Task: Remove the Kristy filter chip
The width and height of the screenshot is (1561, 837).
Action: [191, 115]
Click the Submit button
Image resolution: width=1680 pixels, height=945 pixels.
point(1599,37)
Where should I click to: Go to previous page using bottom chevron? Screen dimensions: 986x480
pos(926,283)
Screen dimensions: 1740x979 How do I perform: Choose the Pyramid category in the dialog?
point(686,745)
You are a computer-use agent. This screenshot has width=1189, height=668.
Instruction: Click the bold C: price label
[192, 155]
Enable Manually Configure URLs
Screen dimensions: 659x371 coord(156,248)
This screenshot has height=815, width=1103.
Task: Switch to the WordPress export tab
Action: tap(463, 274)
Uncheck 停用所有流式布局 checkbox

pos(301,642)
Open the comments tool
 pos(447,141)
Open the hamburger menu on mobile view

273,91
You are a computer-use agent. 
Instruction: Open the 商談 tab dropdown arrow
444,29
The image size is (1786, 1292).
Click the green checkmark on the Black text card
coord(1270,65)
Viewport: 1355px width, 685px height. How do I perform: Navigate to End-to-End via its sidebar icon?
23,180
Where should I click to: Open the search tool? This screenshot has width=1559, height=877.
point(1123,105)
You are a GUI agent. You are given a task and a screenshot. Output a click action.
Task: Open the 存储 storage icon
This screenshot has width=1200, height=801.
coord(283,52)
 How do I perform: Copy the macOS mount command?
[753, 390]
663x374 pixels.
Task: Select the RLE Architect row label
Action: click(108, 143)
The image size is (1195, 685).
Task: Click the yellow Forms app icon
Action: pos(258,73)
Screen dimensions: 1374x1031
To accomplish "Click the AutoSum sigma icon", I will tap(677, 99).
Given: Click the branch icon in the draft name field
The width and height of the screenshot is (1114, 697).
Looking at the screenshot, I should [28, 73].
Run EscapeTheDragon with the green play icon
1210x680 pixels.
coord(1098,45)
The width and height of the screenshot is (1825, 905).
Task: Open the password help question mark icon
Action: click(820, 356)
============
When you reach the end of the records, set them all down again exactly.

Task: Remove the Kristy filter chip
The width and height of the screenshot is (1561, 837).
Action: [191, 115]
Click the Submit button
Image resolution: width=1680 pixels, height=945 pixels.
point(1599,37)
Where should I click to: Go to previous page using bottom chevron? Screen dimensions: 986x480
pos(926,283)
Screen dimensions: 1740x979 How do I perform: Choose the Pyramid category in the dialog?
point(686,745)
You are a computer-use agent. This screenshot has width=1189, height=668.
Instruction: Click the bold C: price label
[192, 155]
Enable Manually Configure URLs
Screen dimensions: 659x371 coord(156,248)
This screenshot has height=815, width=1103.
Task: Switch to the WordPress export tab
Action: tap(463, 274)
Uncheck 停用所有流式布局 checkbox

pos(301,642)
Open the comments tool
 pos(447,141)
Open the hamburger menu on mobile view

273,91
You are a computer-use agent. 
Instruction: Open the 商談 tab dropdown arrow
444,29
The image size is (1786, 1292).
Click the green checkmark on the Black text card
coord(1270,65)
Viewport: 1355px width, 685px height. How do I perform: Navigate to End-to-End via its sidebar icon?
23,180
Where should I click to: Open the search tool? This screenshot has width=1559, height=877.
point(1123,105)
You are a GUI agent. You are given a task and a screenshot. Output a click action.
Task: Open the 存储 storage icon
This screenshot has width=1200, height=801.
coord(283,52)
 How do I perform: Copy the macOS mount command?
[753, 390]
663x374 pixels.
Task: Select the RLE Architect row label
Action: click(108, 143)
The image size is (1195, 685).
Task: Click the yellow Forms app icon
Action: pos(258,73)
Screen dimensions: 1374x1031
To accomplish "Click the AutoSum sigma icon", I will tap(677, 99).
Given: Click the branch icon in the draft name field
The width and height of the screenshot is (1114, 697).
Looking at the screenshot, I should [28, 73].
Run EscapeTheDragon with the green play icon
1210x680 pixels.
coord(1098,45)
The width and height of the screenshot is (1825, 905).
Task: Open the password help question mark icon
Action: click(820, 356)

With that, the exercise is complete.